Directive A:
Print every one of the rows that follow the passage about Haiti, character for character. Leave out the passage itself.

[begin Passage shown]

Vesly is 12 years old and has an eternal case of tinea capitis (head fungus). This sounds horrible but I'm glad she's been sick because I wouldn't have gotten to know her otherwise. She's got that undefeatable spirit that I've seen over and over in young Haitian women.

And then there's Betty's family. Her youngest is Samania, the little girl who has been terrified of me ever since she turned 1. Edmirson is the middle child, who was also afraid of me from about age 1 until age 2. And her oldest is Sandina, who I rarely see because she goes to school in the mornings. Since the quake, Betty, her boyfriend, and the kids have been living in a tarp-house. I've never met the boyfriend but I know he has a temper - one day in the ravine, I saw that the door to their tent was ripped off and Betty told me that he did it when he was angry with her. Scary!

The good news is that he is working and he does provide for them. A month ago, Betty called to me from the door of a real house! They'd pulled together enough money to rent a cute little 2 room apartment and when I walk through now, Betty proudly invites me in. The house must have some magical qualities because Samania overcame her fear of me as soon as they moved in. She will actually stay in the same room as me now and high five me and wave good-bye without any screaming or hiding.

Finally we come to Bergine. I first treated Bergine in the fall for his mysterious skin condition and overall deterioration. In the following months, I had him seen by several American doctors and a Haitian doctor. No one knew what to do for him. His family moved him out to the countryside after Christmas and I would hear news about him secondhand. Last week,when I stopped at his house, his sister told me he'd died over the weekend. We still do not know why.

[end Passage shown]

Directive B:
In the passage about Haiti, how many rooms does the apartment rented by Betty's family have?

[begin Given data]

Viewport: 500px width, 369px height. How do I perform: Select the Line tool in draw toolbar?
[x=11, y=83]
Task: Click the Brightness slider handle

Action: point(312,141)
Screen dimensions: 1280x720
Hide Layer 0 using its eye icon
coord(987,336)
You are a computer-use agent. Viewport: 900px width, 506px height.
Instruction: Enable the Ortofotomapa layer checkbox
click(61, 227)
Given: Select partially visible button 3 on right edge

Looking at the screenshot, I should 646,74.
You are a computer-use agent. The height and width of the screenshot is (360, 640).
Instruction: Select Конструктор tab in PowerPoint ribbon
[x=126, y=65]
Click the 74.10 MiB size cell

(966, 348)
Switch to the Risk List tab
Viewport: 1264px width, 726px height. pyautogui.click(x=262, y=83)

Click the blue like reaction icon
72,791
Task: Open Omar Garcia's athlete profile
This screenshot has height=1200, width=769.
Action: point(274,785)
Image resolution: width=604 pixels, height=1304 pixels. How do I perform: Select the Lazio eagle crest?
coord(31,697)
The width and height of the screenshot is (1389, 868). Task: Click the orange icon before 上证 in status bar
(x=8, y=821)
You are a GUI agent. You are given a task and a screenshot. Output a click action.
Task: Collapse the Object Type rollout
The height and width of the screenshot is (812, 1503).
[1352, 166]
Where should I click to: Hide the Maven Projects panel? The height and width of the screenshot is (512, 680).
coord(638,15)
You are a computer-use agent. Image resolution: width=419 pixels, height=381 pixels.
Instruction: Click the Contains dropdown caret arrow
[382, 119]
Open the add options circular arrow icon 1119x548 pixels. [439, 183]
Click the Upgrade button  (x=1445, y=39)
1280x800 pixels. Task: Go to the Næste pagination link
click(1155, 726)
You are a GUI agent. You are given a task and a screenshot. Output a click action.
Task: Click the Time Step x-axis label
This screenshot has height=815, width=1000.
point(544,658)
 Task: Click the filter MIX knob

[end Given data]

Problem solution A:
Viewport: 500px width, 369px height. How do I perform: Select the Line tool in draw toolbar?
[x=11, y=83]
Task: Click the Brightness slider handle

Action: point(312,141)
Screen dimensions: 1280x720
Hide Layer 0 using its eye icon
coord(987,336)
You are a computer-use agent. Viewport: 900px width, 506px height.
Instruction: Enable the Ortofotomapa layer checkbox
click(61, 227)
Given: Select partially visible button 3 on right edge

Looking at the screenshot, I should 646,74.
You are a computer-use agent. The height and width of the screenshot is (360, 640).
Instruction: Select Конструктор tab in PowerPoint ribbon
[x=126, y=65]
Click the 74.10 MiB size cell

(966, 348)
Switch to the Risk List tab
Viewport: 1264px width, 726px height. pyautogui.click(x=262, y=83)

Click the blue like reaction icon
72,791
Task: Open Omar Garcia's athlete profile
This screenshot has height=1200, width=769.
Action: point(274,785)
Image resolution: width=604 pixels, height=1304 pixels. How do I perform: Select the Lazio eagle crest?
coord(31,697)
The width and height of the screenshot is (1389, 868). Task: Click the orange icon before 上证 in status bar
(x=8, y=821)
You are a GUI agent. You are given a task and a screenshot. Output a click action.
Task: Collapse the Object Type rollout
The height and width of the screenshot is (812, 1503).
[1352, 166]
Where should I click to: Hide the Maven Projects panel? The height and width of the screenshot is (512, 680).
coord(638,15)
You are a computer-use agent. Image resolution: width=419 pixels, height=381 pixels.
Instruction: Click the Contains dropdown caret arrow
[382, 119]
Open the add options circular arrow icon 1119x548 pixels. [439, 183]
Click the Upgrade button  (x=1445, y=39)
1280x800 pixels. Task: Go to the Næste pagination link
click(1155, 726)
You are a GUI agent. You are given a task and a screenshot. Output a click action.
Task: Click the Time Step x-axis label
This screenshot has height=815, width=1000.
point(544,658)
 Task: Click the filter MIX knob

Problem solution B:
Two rooms.